[Written instruction] Copy out the lines from the one containing "Expand the Statuses section" through the one containing "click(x=70, y=239)", leaving out the pictures.

[Working data]
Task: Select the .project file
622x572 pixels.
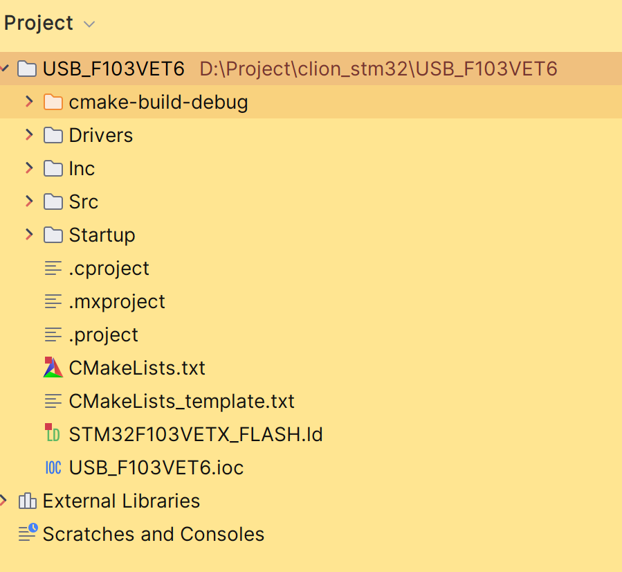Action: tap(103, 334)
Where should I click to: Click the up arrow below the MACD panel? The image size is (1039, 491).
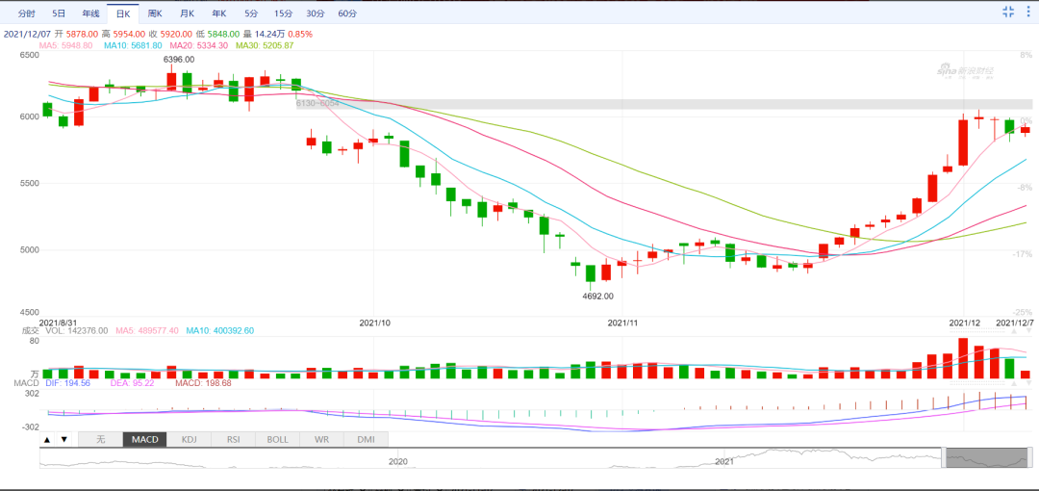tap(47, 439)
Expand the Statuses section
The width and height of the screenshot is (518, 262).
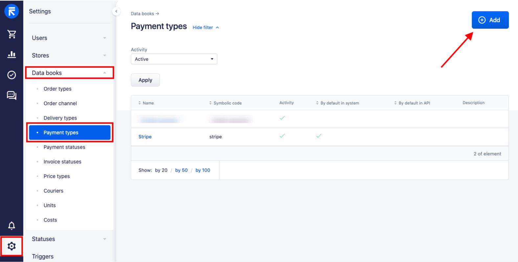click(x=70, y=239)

==

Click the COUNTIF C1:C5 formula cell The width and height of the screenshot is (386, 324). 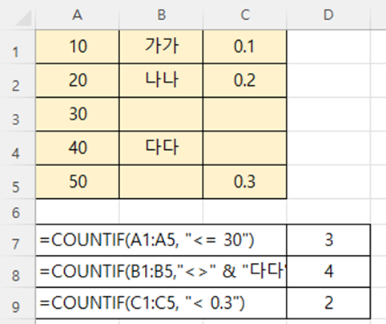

[Exercise solution]
Expand the Statuses section
The width and height of the screenshot is (518, 262).
click(x=70, y=239)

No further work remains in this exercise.